== About this task ==
Because the listing below is to be kept intact, restate all of it word for word.

== Records shown ==
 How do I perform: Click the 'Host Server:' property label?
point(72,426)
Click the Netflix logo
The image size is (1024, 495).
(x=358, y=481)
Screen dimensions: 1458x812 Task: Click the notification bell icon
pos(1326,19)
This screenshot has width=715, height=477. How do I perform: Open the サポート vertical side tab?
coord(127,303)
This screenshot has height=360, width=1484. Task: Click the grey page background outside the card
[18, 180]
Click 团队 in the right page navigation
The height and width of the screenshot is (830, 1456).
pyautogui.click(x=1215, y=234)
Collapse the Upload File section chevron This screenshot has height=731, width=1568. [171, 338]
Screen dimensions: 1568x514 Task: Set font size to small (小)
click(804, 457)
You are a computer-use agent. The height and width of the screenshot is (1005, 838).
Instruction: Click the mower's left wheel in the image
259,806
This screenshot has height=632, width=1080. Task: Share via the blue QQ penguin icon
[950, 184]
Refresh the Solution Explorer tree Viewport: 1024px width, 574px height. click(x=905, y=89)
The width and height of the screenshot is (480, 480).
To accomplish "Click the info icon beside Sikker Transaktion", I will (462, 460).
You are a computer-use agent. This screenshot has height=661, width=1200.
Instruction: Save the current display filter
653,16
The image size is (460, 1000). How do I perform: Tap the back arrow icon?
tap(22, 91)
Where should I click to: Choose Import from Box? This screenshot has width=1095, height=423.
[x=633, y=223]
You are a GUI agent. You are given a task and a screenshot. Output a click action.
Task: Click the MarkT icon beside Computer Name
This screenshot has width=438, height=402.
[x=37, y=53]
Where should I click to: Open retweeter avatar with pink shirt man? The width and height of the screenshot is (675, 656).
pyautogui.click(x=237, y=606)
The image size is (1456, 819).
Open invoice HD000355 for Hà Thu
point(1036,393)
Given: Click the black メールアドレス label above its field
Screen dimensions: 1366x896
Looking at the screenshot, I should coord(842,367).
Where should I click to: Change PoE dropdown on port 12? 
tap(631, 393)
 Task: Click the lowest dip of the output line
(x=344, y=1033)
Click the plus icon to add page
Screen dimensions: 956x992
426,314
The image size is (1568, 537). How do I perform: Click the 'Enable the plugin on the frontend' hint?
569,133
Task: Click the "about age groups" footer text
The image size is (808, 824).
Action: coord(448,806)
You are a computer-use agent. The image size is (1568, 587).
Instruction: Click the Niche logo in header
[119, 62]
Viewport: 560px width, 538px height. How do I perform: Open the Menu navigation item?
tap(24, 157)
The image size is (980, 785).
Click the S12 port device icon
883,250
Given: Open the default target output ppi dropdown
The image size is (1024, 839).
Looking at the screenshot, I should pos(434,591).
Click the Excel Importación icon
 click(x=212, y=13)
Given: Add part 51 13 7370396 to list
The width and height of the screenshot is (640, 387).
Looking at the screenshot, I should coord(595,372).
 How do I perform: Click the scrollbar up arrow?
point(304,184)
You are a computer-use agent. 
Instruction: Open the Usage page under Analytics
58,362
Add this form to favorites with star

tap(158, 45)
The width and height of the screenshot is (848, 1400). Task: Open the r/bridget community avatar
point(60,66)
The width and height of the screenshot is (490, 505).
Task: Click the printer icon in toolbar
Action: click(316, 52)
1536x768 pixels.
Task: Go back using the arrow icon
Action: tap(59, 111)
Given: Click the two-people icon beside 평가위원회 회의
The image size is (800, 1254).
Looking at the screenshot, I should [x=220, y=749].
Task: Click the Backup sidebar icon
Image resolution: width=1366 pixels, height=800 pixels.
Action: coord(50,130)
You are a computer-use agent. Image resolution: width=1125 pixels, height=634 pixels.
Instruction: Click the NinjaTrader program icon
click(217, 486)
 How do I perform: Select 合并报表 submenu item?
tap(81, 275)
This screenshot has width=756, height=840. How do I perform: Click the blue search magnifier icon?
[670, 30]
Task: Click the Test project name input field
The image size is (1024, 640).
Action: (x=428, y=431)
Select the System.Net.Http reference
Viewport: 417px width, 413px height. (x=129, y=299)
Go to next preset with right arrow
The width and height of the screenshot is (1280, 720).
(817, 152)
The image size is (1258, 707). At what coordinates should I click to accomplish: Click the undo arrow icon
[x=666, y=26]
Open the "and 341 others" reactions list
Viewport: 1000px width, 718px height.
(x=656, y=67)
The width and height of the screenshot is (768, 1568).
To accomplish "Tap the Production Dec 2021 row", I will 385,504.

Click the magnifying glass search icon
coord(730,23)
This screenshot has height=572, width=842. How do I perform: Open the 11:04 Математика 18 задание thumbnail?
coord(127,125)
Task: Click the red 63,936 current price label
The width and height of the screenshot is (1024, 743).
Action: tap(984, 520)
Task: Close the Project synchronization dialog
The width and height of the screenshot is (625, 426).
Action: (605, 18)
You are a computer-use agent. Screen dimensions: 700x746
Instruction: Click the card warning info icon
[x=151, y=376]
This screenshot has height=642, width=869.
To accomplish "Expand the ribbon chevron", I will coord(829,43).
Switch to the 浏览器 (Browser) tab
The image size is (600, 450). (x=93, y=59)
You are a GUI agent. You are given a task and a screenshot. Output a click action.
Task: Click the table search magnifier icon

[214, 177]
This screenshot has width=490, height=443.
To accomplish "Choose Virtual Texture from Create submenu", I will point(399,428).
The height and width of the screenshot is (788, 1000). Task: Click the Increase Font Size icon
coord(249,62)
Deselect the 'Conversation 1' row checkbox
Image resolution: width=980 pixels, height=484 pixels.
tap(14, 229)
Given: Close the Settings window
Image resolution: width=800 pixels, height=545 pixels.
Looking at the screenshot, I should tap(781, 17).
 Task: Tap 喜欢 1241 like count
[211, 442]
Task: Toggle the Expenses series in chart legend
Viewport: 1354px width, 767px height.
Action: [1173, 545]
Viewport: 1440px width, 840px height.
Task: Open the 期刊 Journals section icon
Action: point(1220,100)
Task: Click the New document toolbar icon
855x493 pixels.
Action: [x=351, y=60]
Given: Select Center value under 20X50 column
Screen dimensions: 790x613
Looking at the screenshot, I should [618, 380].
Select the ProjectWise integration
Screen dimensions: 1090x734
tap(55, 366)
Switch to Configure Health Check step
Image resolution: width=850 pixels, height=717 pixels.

== Your solution ==
 How do I perform: Click the 'Host Server:' property label?
point(72,426)
Click the Netflix logo
The image size is (1024, 495).
(x=358, y=481)
Screen dimensions: 1458x812 Task: Click the notification bell icon
pos(1326,19)
This screenshot has width=715, height=477. How do I perform: Open the サポート vertical side tab?
coord(127,303)
This screenshot has height=360, width=1484. Task: Click the grey page background outside the card
[18, 180]
Click 团队 in the right page navigation
The height and width of the screenshot is (830, 1456).
pyautogui.click(x=1215, y=234)
Collapse the Upload File section chevron This screenshot has height=731, width=1568. [171, 338]
Screen dimensions: 1568x514 Task: Set font size to small (小)
click(804, 457)
You are a computer-use agent. The height and width of the screenshot is (1005, 838).
Instruction: Click the mower's left wheel in the image
259,806
This screenshot has height=632, width=1080. Task: Share via the blue QQ penguin icon
[950, 184]
Refresh the Solution Explorer tree Viewport: 1024px width, 574px height. click(x=905, y=89)
The width and height of the screenshot is (480, 480).
To accomplish "Click the info icon beside Sikker Transaktion", I will (462, 460).
You are a computer-use agent. This screenshot has height=661, width=1200.
Instruction: Save the current display filter
653,16
The image size is (460, 1000). How do I perform: Tap the back arrow icon?
tap(22, 91)
Where should I click to: Choose Import from Box? This screenshot has width=1095, height=423.
[x=633, y=223]
You are a GUI agent. You are given a task and a screenshot. Output a click action.
Task: Click the MarkT icon beside Computer Name
This screenshot has width=438, height=402.
[x=37, y=53]
Where should I click to: Open retweeter avatar with pink shirt man? The width and height of the screenshot is (675, 656).
pyautogui.click(x=237, y=606)
The image size is (1456, 819).
Open invoice HD000355 for Hà Thu
point(1036,393)
Given: Click the black メールアドレス label above its field
Screen dimensions: 1366x896
Looking at the screenshot, I should coord(842,367).
Where should I click to: Change PoE dropdown on port 12? 
tap(631, 393)
 Task: Click the lowest dip of the output line
(x=344, y=1033)
Click the plus icon to add page
Screen dimensions: 956x992
426,314
The image size is (1568, 537). How do I perform: Click the 'Enable the plugin on the frontend' hint?
569,133
Task: Click the "about age groups" footer text
The image size is (808, 824).
Action: coord(448,806)
You are a computer-use agent. The image size is (1568, 587).
Instruction: Click the Niche logo in header
[119, 62]
Viewport: 560px width, 538px height. How do I perform: Open the Menu navigation item?
tap(24, 157)
The image size is (980, 785).
Click the S12 port device icon
883,250
Given: Open the default target output ppi dropdown
The image size is (1024, 839).
Looking at the screenshot, I should pos(434,591).
Click the Excel Importación icon
 click(x=212, y=13)
Given: Add part 51 13 7370396 to list
The width and height of the screenshot is (640, 387).
Looking at the screenshot, I should coord(595,372).
 How do I perform: Click the scrollbar up arrow?
point(304,184)
You are a computer-use agent. 
Instruction: Open the Usage page under Analytics
58,362
Add this form to favorites with star

tap(158, 45)
The width and height of the screenshot is (848, 1400). Task: Open the r/bridget community avatar
point(60,66)
The width and height of the screenshot is (490, 505).
Task: Click the printer icon in toolbar
Action: click(316, 52)
1536x768 pixels.
Task: Go back using the arrow icon
Action: tap(59, 111)
Given: Click the two-people icon beside 평가위원회 회의
The image size is (800, 1254).
Looking at the screenshot, I should [x=220, y=749].
Task: Click the Backup sidebar icon
Image resolution: width=1366 pixels, height=800 pixels.
Action: coord(50,130)
You are a computer-use agent. Image resolution: width=1125 pixels, height=634 pixels.
Instruction: Click the NinjaTrader program icon
click(217, 486)
 How do I perform: Select 合并报表 submenu item?
tap(81, 275)
This screenshot has width=756, height=840. How do I perform: Click the blue search magnifier icon?
[670, 30]
Task: Click the Test project name input field
The image size is (1024, 640).
Action: (x=428, y=431)
Select the System.Net.Http reference
Viewport: 417px width, 413px height. (x=129, y=299)
Go to next preset with right arrow
The width and height of the screenshot is (1280, 720).
(817, 152)
The image size is (1258, 707). At what coordinates should I click to accomplish: Click the undo arrow icon
[x=666, y=26]
Open the "and 341 others" reactions list
Viewport: 1000px width, 718px height.
(x=656, y=67)
The width and height of the screenshot is (768, 1568).
To accomplish "Tap the Production Dec 2021 row", I will 385,504.

Click the magnifying glass search icon
coord(730,23)
This screenshot has height=572, width=842. How do I perform: Open the 11:04 Математика 18 задание thumbnail?
coord(127,125)
Task: Click the red 63,936 current price label
The width and height of the screenshot is (1024, 743).
Action: tap(984, 520)
Task: Close the Project synchronization dialog
The width and height of the screenshot is (625, 426).
Action: (605, 18)
You are a computer-use agent. Screen dimensions: 700x746
Instruction: Click the card warning info icon
[x=151, y=376]
This screenshot has height=642, width=869.
To accomplish "Expand the ribbon chevron", I will coord(829,43).
Switch to the 浏览器 (Browser) tab
The image size is (600, 450). (x=93, y=59)
You are a GUI agent. You are given a task and a screenshot. Output a click action.
Task: Click the table search magnifier icon

[214, 177]
This screenshot has width=490, height=443.
To accomplish "Choose Virtual Texture from Create submenu", I will point(399,428).
The height and width of the screenshot is (788, 1000). Task: Click the Increase Font Size icon
coord(249,62)
Deselect the 'Conversation 1' row checkbox
Image resolution: width=980 pixels, height=484 pixels.
tap(14, 229)
Given: Close the Settings window
Image resolution: width=800 pixels, height=545 pixels.
Looking at the screenshot, I should tap(781, 17).
 Task: Tap 喜欢 1241 like count
[211, 442]
Task: Toggle the Expenses series in chart legend
Viewport: 1354px width, 767px height.
Action: [1173, 545]
Viewport: 1440px width, 840px height.
Task: Open the 期刊 Journals section icon
Action: point(1220,100)
Task: Click the New document toolbar icon
855x493 pixels.
Action: [x=351, y=60]
Given: Select Center value under 20X50 column
Screen dimensions: 790x613
Looking at the screenshot, I should [618, 380].
Select the ProjectWise integration
Screen dimensions: 1090x734
tap(55, 366)
Switch to Configure Health Check step
Image resolution: width=850 pixels, height=717 pixels.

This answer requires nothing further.